Financière de haut vol, son épouse, Mme Laurence Danon-Arnaud, a présidé entre 2005 et 2013 la commission « Prospectives » du Medef, lequel a instillé nombre de ses idées dans le programme du candidat Fillon. Pour la primaire, Mme Dorothée Pineau, directrice générale adjointe du Medef, s’est beaucoup investie (Marianne, 23 novembre 2016), tout comme la présidente de la fédération patronale Syntec. Mme Viviane Chaine-Ribeiro, qui ambitionnerait de succéder à M. Pierre Gattaz à la tête du Medef, fait elle aussi partie des porte-parole officiels de M. Fillon.
Pour la communication, celui-ci s’en remet à l’une des plus prestigieuses attachées de presse de la capitale. Après être passée par Sciences Po et par la faculté de droit d’Assas, Mme Anne Méaux a fait ses classes à l’Élysée, auprès du président Valéry Giscard d’Estaing (1974-1981), puis au service du groupe parlementaire Union pour la démocratie française (UDF) à l’Assemblée nationale.

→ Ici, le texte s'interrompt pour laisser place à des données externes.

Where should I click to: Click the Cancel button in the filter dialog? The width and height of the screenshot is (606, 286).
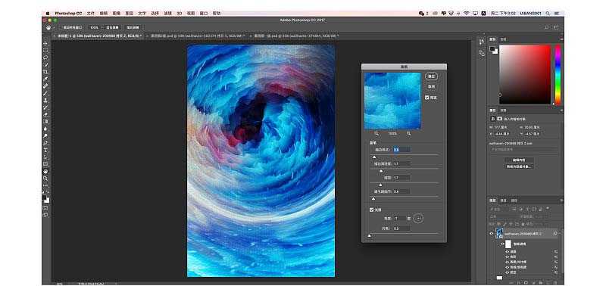431,87
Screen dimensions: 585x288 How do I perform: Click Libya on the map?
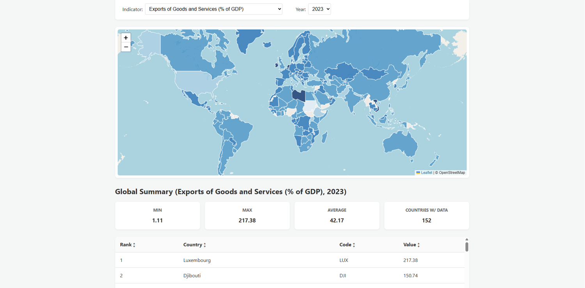(298, 95)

Elle dirige désormais Image Sept, qui se présente comme la « première agence de communication indépendante en France ». Sa clientèle comprend des établissements publics, des collectivités territoriales, des gouvernements étrangers et les piliers du CAC 40. C’est en particulier à l’un d’entre eux, M. François Pinault, le patron de Kering (ex-groupe Pinault-Printemps-Redoute, PPR), que Mme Méaux doit sa position. Elle l’a désigné comme parrain lorsqu’elle a reçu l’insigne d’officier de la Légion d’honneur (Le Figaro, 10 juin 2016). Ses convictions libérales ont amené cette admiratrice de la romancière libertarienne américaine Ayn Rand (3) à suivre M. Fillon (L’Opinion, 21 novembre 2016).